AIM OF THE TASK → Would you reproduce every record exactly, leaving out the pictures?

[Start of section]

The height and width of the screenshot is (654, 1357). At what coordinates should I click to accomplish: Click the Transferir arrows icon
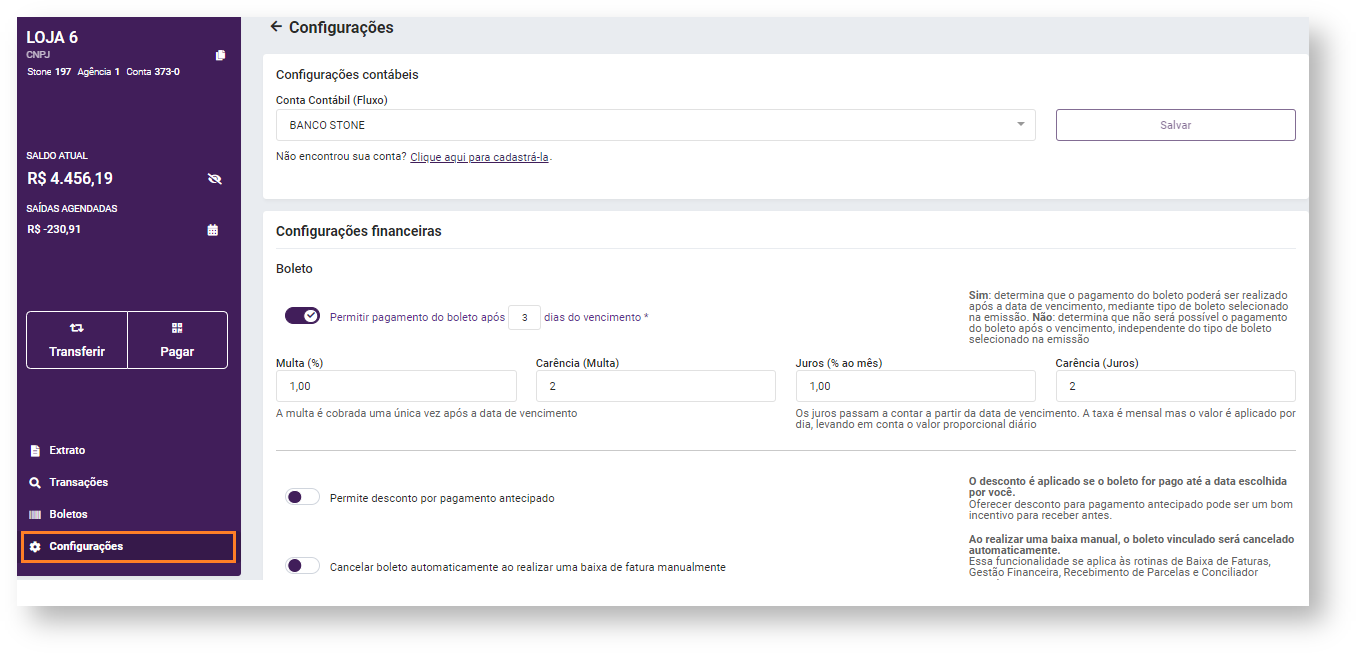[x=77, y=328]
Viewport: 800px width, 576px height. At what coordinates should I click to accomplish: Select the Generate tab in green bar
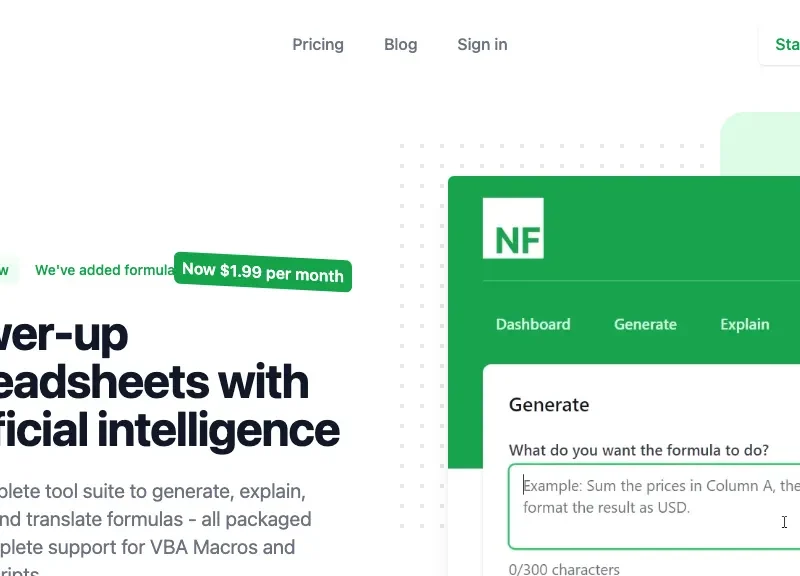[x=645, y=324]
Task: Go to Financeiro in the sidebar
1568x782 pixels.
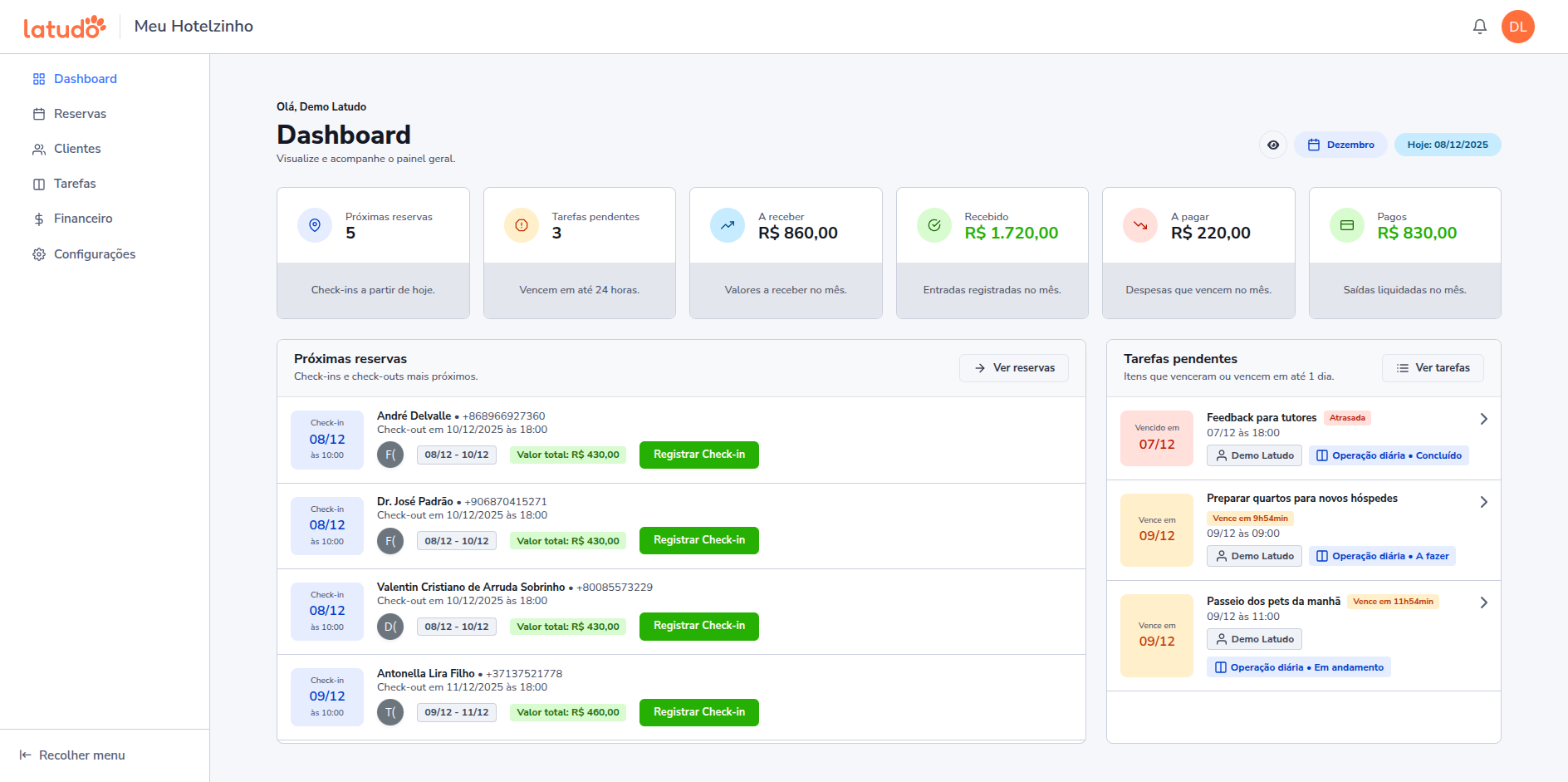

[End of section]

TASK ANSWER →
The height and width of the screenshot is (654, 1357). At what coordinates should I click to accomplish: Click the Transferir arrows icon
[x=77, y=328]
Viewport: 800px width, 576px height. At what coordinates should I click to accomplish: Select the Generate tab in green bar
[x=645, y=324]
Task: Go to Financeiro in the sidebar
1568x782 pixels.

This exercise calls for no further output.